During the COVID-19 pandemic, testing for active COVID infection using nasal swabs increased significantly. Examples of the collected features are name, age, sex, and symptoms (cough, sore throat, loss of smell and taste, fever >100.2°F, shortness of breath, rash, headache, and congestion). Create a data dictionary table with the following attributes:
- Name: attribute name
- Definition: describe the attribute
- Data type: attribute data type
- Possible values: the possible values for the attributes
2
.
Explore the concept of the age of data by researching an example of a piece of data that changes rapidly and a piece of data that does not change over the course of time.

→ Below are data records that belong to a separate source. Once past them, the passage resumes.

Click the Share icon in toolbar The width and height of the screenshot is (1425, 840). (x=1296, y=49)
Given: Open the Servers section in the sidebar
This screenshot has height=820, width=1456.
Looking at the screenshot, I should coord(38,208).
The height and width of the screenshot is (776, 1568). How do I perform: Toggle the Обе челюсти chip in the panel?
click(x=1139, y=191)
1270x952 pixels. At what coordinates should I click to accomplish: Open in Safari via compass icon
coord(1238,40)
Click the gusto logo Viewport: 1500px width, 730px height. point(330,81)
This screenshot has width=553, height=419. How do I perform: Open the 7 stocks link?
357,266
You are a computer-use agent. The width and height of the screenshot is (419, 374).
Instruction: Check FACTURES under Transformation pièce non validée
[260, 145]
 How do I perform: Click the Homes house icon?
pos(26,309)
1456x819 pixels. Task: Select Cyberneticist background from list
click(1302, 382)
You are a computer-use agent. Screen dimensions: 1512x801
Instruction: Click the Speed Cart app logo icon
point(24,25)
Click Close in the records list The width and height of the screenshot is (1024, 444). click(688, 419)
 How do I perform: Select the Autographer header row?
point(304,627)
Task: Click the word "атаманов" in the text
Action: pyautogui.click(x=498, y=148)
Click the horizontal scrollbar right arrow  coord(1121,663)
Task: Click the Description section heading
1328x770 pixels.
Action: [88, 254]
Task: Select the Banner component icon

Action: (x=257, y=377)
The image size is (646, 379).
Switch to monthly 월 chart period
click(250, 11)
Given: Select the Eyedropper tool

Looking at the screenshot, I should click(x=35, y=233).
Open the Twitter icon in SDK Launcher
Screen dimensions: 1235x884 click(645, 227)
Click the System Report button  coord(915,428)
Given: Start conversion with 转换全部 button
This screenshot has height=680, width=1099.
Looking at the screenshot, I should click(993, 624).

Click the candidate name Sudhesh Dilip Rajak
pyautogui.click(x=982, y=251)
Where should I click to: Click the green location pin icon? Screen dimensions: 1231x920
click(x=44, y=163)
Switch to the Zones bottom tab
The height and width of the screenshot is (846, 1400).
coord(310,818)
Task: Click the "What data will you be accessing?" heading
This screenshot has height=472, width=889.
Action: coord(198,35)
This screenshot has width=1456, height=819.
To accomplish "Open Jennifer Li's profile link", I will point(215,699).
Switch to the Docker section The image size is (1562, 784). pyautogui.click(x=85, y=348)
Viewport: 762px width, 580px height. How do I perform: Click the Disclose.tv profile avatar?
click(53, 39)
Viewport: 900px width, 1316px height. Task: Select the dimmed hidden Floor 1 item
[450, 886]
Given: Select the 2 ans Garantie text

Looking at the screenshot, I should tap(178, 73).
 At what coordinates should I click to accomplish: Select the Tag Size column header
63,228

Provide a suggestion on how to use the data and determine if the data are not relevant and no longer accurate.
3
.
Explain the difference between OLTP and OLAP using a practical example
4
.
Suggest criteria for selecting an open-source versus a commercial database system.
5
.
A food delivery service wants to gather the personal information of new clients and uses an online form in which all fields are required to be filled. Which record organization technique would be preferred for this purpose? Why would it be the best choice?
6
.
Select a key-value store of your choice and implement a sample application using it.
7
.
Discuss four approaches to deal with slowly changing dimensions in a data warehouse. Can any of these approaches be used to deal with rapidly changing dimensions?
8
.
Discuss some application areas where the usage of streaming analytics (such as provided by Spark Streaming) might be valuable. Consider X (formerly Twitter), but also other contexts.
9
.
If Spark’s GraphX library provides a number of interesting algorithms for graph-based analytics, do you think that graph-based NoSQL databases are still necessary? Explain why or why not. Search the Web on how to run Neo4j together with Spark and explain which roles they both serve in such an environment.
10
.
Design a sample end-to-end informatics solution for an area of your choice. If you have time, implement a simple prototype of your solution as a web-based application using a data management infrastructure of your choice.